From Genotype to Function: Integrating Single-Cell Sequencing and Predictive Data Science to Decode Complex Disease Mechanisms
Understanding how genetic variation contributes to common complex diseases remains a central challenge in human genomics. Although genome-wide association studies (GWAS) have identified thousands of disease-associated loci, most lie in non-coding regions, making it difficult to pinpoint the causal variants, their target genes, and the cell types in which they act. To move beyond association and toward mechanism, we need integrative approaches that combine multiple layers of biological information.
In this talk, I will present RegSCOUT (Regulatory Single-Cell Omics for Unraveling Trait-loci), a computational pipeline developed by our lab to predict gene regulatory mechanisms by integrating GWAS, single-cell chromatin accessibility (scATAC-seq), eQTL, and chromatin conformation (Hi-C) datasets. RegSCOUT provides in-silico predictions of (i) disease-relevant cell types, (ii) regulatory elements whose chromatin accessibility and transcription factor binding are likely altered by risk variants, and (iii) downstream target genes and pathways.

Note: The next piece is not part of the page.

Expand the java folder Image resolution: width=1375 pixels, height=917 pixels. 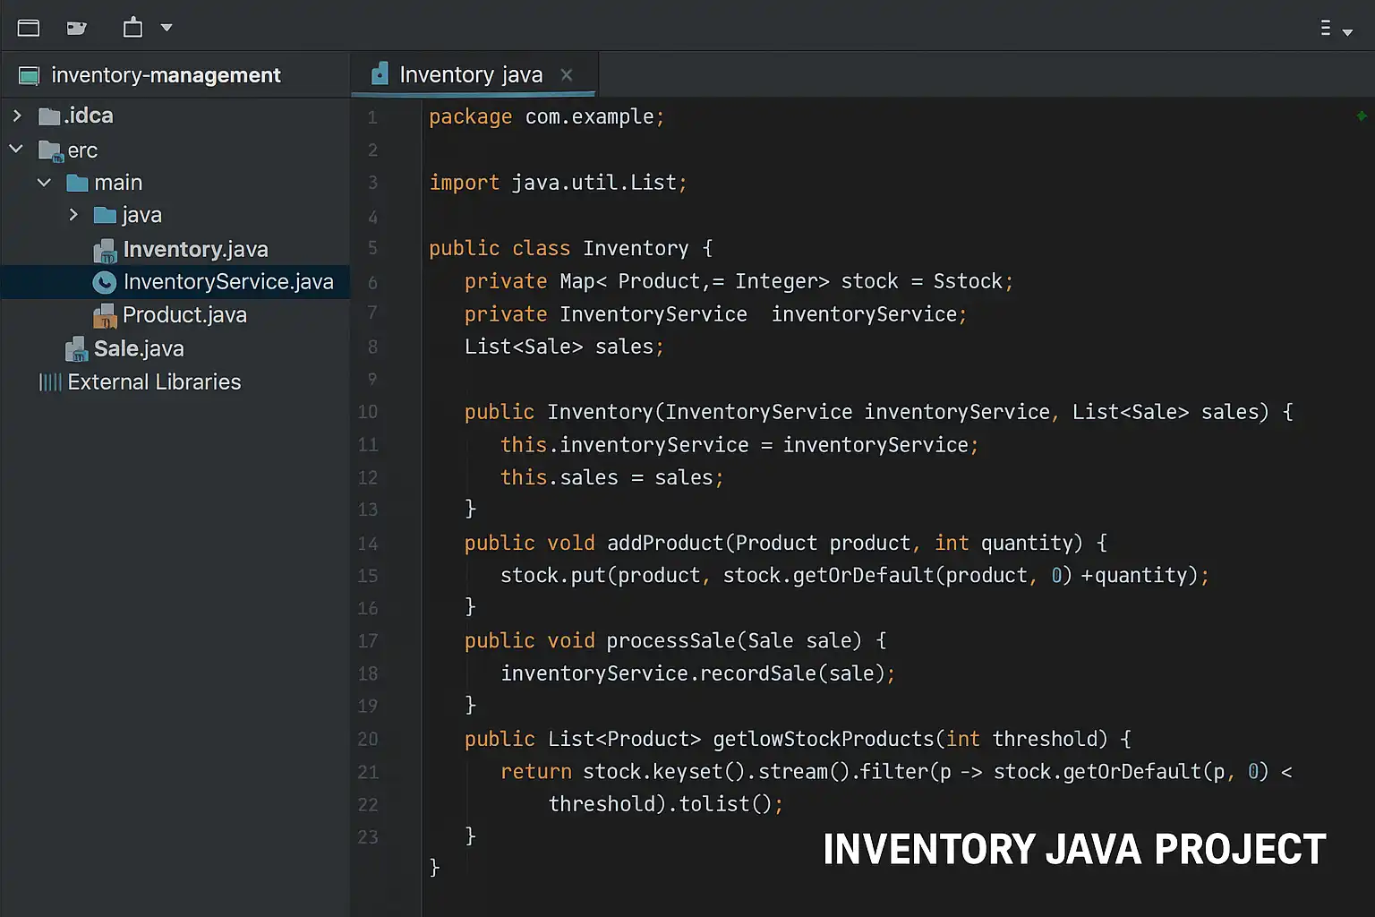[73, 215]
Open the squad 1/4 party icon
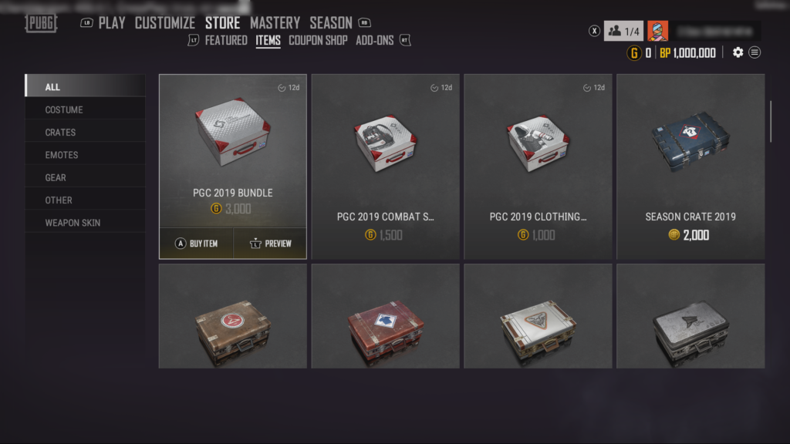Screen dimensions: 790x444 tap(623, 31)
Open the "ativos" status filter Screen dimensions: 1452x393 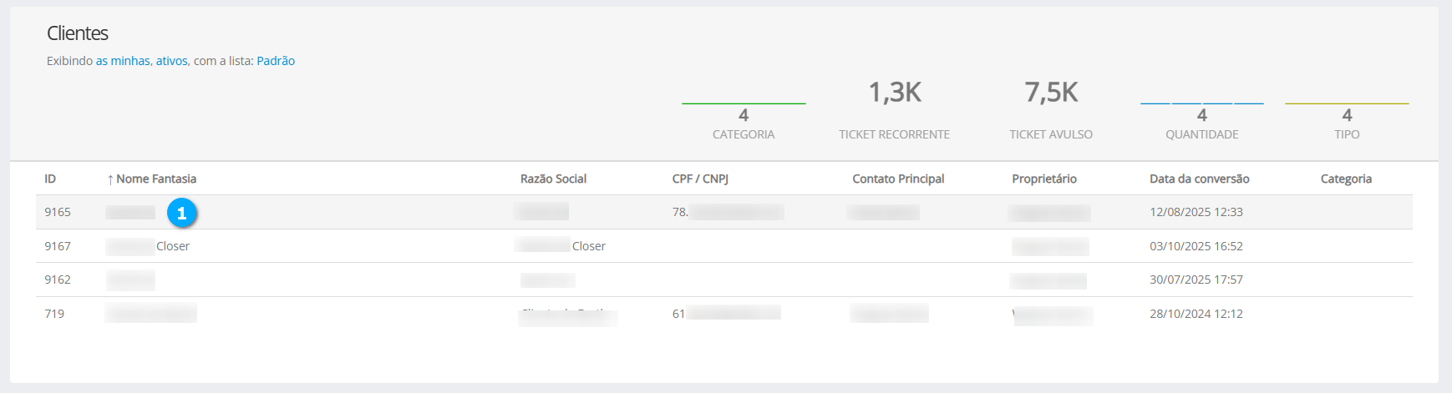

The pipeline is flexible and scalable, designed to work across diverse tissue contexts, developmental stages, and diseases, depending on the input datasets. It enables the identification of cell-type- and context-specific regulatory mechanisms that are otherwise hidden in bulk-level or single-modality analyses. I will discuss the computational framework underlying RegSCOUT, including challenges in integrating high-dimensional data, modeling regulatory element–gene interactions, and prioritizing functional SNPs, TFs, and genes for experimental follow-up.
This work highlights how predictive data science, powered by single-cell and multi-omic technologies, can help bridge the gap between genotype and function, illuminating the regulatory architecture of complex disease.